__EXERCISE INSTRUCTIONS__.
Turn every line of the records below into a JSON array of strings, one string per line, and leave out any blank lines.

__RECORDS FOR THIS TASK__.
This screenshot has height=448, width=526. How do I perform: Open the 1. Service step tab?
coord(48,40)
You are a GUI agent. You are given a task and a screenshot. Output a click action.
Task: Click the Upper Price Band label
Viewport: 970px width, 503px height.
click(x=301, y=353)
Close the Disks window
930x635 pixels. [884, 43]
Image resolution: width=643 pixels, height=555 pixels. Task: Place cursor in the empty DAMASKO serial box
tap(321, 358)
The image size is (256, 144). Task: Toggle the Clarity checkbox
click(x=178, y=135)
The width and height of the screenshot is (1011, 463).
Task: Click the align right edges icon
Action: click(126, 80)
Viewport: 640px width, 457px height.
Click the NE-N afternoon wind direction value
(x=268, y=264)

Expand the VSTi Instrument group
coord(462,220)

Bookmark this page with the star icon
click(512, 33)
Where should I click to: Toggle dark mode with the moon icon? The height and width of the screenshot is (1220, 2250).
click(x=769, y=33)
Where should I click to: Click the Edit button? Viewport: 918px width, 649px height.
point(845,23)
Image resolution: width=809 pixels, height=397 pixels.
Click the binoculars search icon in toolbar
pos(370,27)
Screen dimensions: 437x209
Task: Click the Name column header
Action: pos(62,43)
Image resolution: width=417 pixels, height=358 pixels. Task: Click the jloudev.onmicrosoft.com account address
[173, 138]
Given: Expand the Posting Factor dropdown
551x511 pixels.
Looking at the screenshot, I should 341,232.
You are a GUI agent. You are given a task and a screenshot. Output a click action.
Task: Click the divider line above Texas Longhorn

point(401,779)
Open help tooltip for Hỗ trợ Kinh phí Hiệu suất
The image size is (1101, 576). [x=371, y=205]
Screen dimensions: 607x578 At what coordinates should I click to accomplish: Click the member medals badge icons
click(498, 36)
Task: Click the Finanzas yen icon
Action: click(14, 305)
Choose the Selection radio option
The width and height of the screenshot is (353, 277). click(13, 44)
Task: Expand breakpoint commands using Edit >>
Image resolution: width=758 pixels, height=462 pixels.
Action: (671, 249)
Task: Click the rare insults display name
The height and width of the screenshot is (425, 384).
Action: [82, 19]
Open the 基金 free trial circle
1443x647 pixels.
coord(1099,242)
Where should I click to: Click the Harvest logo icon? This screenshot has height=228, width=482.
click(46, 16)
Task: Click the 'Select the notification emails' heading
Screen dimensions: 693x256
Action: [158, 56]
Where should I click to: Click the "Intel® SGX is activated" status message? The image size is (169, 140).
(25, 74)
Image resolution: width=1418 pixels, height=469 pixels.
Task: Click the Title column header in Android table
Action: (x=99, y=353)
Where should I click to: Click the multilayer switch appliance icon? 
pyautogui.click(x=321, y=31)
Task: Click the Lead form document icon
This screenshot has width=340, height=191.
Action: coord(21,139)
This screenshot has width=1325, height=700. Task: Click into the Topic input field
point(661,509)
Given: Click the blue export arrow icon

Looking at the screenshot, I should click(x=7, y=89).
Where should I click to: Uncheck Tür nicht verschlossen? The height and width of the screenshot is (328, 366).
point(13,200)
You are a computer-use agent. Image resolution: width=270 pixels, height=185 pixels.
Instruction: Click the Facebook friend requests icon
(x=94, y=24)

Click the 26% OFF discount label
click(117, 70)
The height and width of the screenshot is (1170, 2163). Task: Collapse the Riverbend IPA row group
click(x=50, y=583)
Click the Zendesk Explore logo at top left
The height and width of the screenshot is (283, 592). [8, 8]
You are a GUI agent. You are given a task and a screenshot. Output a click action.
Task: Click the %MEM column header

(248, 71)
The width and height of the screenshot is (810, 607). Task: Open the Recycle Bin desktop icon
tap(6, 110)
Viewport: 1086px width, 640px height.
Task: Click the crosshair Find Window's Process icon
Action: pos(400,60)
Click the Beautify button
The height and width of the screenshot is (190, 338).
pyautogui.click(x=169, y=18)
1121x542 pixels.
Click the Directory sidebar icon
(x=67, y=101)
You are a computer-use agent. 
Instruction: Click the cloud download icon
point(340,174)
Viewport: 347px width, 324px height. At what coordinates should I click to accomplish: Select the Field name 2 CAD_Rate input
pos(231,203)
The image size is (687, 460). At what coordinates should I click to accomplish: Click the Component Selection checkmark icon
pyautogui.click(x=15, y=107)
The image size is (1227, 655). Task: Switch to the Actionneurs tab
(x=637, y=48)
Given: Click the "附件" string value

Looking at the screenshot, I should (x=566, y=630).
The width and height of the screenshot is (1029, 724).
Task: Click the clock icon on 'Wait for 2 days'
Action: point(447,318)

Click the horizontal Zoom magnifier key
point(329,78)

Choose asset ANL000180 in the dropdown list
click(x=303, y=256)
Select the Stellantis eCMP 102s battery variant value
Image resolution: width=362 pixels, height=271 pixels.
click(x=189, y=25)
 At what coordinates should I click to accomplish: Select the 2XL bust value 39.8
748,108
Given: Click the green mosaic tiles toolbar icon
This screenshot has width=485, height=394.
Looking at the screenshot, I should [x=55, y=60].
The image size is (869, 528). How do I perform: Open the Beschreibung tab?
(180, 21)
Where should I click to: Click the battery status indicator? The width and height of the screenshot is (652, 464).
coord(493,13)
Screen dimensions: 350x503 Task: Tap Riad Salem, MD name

__TASK SOLUTION__.
[
  "This screenshot has height=448, width=526. How do I perform: Open the 1. Service step tab?",
  "coord(48,40)",
  "You are a GUI agent. You are given a task and a screenshot. Output a click action.",
  "Task: Click the Upper Price Band label",
  "Viewport: 970px width, 503px height.",
  "click(x=301, y=353)",
  "Close the Disks window",
  "930x635 pixels. [884, 43]",
  "Image resolution: width=643 pixels, height=555 pixels. Task: Place cursor in the empty DAMASKO serial box",
  "tap(321, 358)",
  "The image size is (256, 144). Task: Toggle the Clarity checkbox",
  "click(x=178, y=135)",
  "The width and height of the screenshot is (1011, 463).",
  "Task: Click the align right edges icon",
  "Action: click(126, 80)",
  "Viewport: 640px width, 457px height.",
  "Click the NE-N afternoon wind direction value",
  "(x=268, y=264)",
  "Expand the VSTi Instrument group",
  "coord(462,220)",
  "Bookmark this page with the star icon",
  "click(512, 33)",
  "Where should I click to: Toggle dark mode with the moon icon? The height and width of the screenshot is (1220, 2250).",
  "click(x=769, y=33)",
  "Where should I click to: Click the Edit button? Viewport: 918px width, 649px height.",
  "point(845,23)",
  "Image resolution: width=809 pixels, height=397 pixels.",
  "Click the binoculars search icon in toolbar",
  "pos(370,27)",
  "Screen dimensions: 437x209",
  "Task: Click the Name column header",
  "Action: pos(62,43)",
  "Image resolution: width=417 pixels, height=358 pixels. Task: Click the jloudev.onmicrosoft.com account address",
  "[173, 138]",
  "Given: Expand the Posting Factor dropdown",
  "551x511 pixels.",
  "Looking at the screenshot, I should 341,232.",
  "You are a GUI agent. You are given a task and a screenshot. Output a click action.",
  "Task: Click the divider line above Texas Longhorn",
  "point(401,779)",
  "Open help tooltip for Hỗ trợ Kinh phí Hiệu suất",
  "The image size is (1101, 576). [x=371, y=205]",
  "Screen dimensions: 607x578 At what coordinates should I click to accomplish: Click the member medals badge icons",
  "click(498, 36)",
  "Task: Click the Finanzas yen icon",
  "Action: click(14, 305)",
  "Choose the Selection radio option",
  "The width and height of the screenshot is (353, 277). click(13, 44)",
  "Task: Expand breakpoint commands using Edit >>",
  "Image resolution: width=758 pixels, height=462 pixels.",
  "Action: (671, 249)",
  "Task: Click the rare insults display name",
  "The height and width of the screenshot is (425, 384).",
  "Action: [82, 19]",
  "Open the 基金 free trial circle",
  "1443x647 pixels.",
  "coord(1099,242)",
  "Where should I click to: Click the Harvest logo icon? This screenshot has height=228, width=482.",
  "click(46, 16)",
  "Task: Click the 'Select the notification emails' heading",
  "Screen dimensions: 693x256",
  "Action: [158, 56]",
  "Where should I click to: Click the \"Intel® SGX is activated\" status message? The image size is (169, 140).",
  "(25, 74)",
  "Image resolution: width=1418 pixels, height=469 pixels.",
  "Task: Click the Title column header in Android table",
  "Action: (x=99, y=353)",
  "Where should I click to: Click the multilayer switch appliance icon? ",
  "pyautogui.click(x=321, y=31)",
  "Task: Click the Lead form document icon",
  "This screenshot has width=340, height=191.",
  "Action: coord(21,139)",
  "This screenshot has width=1325, height=700. Task: Click into the Topic input field",
  "point(661,509)",
  "Given: Click the blue export arrow icon",
  "Looking at the screenshot, I should click(x=7, y=89).",
  "Where should I click to: Uncheck Tür nicht verschlossen? The height and width of the screenshot is (328, 366).",
  "point(13,200)",
  "You are a computer-use agent. Image resolution: width=270 pixels, height=185 pixels.",
  "Instruction: Click the Facebook friend requests icon",
  "(x=94, y=24)",
  "Click the 26% OFF discount label",
  "click(117, 70)",
  "The height and width of the screenshot is (1170, 2163). Task: Collapse the Riverbend IPA row group",
  "click(x=50, y=583)",
  "Click the Zendesk Explore logo at top left",
  "The height and width of the screenshot is (283, 592). [8, 8]",
  "You are a GUI agent. You are given a task and a screenshot. Output a click action.",
  "Task: Click the %MEM column header",
  "(248, 71)",
  "The width and height of the screenshot is (810, 607). Task: Open the Recycle Bin desktop icon",
  "tap(6, 110)",
  "Viewport: 1086px width, 640px height.",
  "Task: Click the crosshair Find Window's Process icon",
  "Action: pos(400,60)",
  "Click the Beautify button",
  "The height and width of the screenshot is (190, 338).",
  "pyautogui.click(x=169, y=18)",
  "1121x542 pixels.",
  "Click the Directory sidebar icon",
  "(x=67, y=101)",
  "You are a computer-use agent. ",
  "Instruction: Click the cloud download icon",
  "point(340,174)",
  "Viewport: 347px width, 324px height. At what coordinates should I click to accomplish: Select the Field name 2 CAD_Rate input",
  "pos(231,203)",
  "The image size is (687, 460). At what coordinates should I click to accomplish: Click the Component Selection checkmark icon",
  "pyautogui.click(x=15, y=107)",
  "The image size is (1227, 655). Task: Switch to the Actionneurs tab",
  "(x=637, y=48)",
  "Given: Click the \"附件\" string value",
  "Looking at the screenshot, I should (x=566, y=630).",
  "The width and height of the screenshot is (1029, 724).",
  "Task: Click the clock icon on 'Wait for 2 days'",
  "Action: point(447,318)",
  "Click the horizontal Zoom magnifier key",
  "point(329,78)",
  "Choose asset ANL000180 in the dropdown list",
  "click(x=303, y=256)",
  "Select the Stellantis eCMP 102s battery variant value",
  "Image resolution: width=362 pixels, height=271 pixels.",
  "click(x=189, y=25)",
  " At what coordinates should I click to accomplish: Select the 2XL bust value 39.8",
  "748,108",
  "Given: Click the green mosaic tiles toolbar icon",
  "This screenshot has width=485, height=394.",
  "Looking at the screenshot, I should [x=55, y=60].",
  "The image size is (869, 528). How do I perform: Open the Beschreibung tab?",
  "(180, 21)",
  "Where should I click to: Click the battery status indicator? The width and height of the screenshot is (652, 464).",
  "coord(493,13)",
  "Screen dimensions: 350x503 Task: Tap Riad Salem, MD name"
]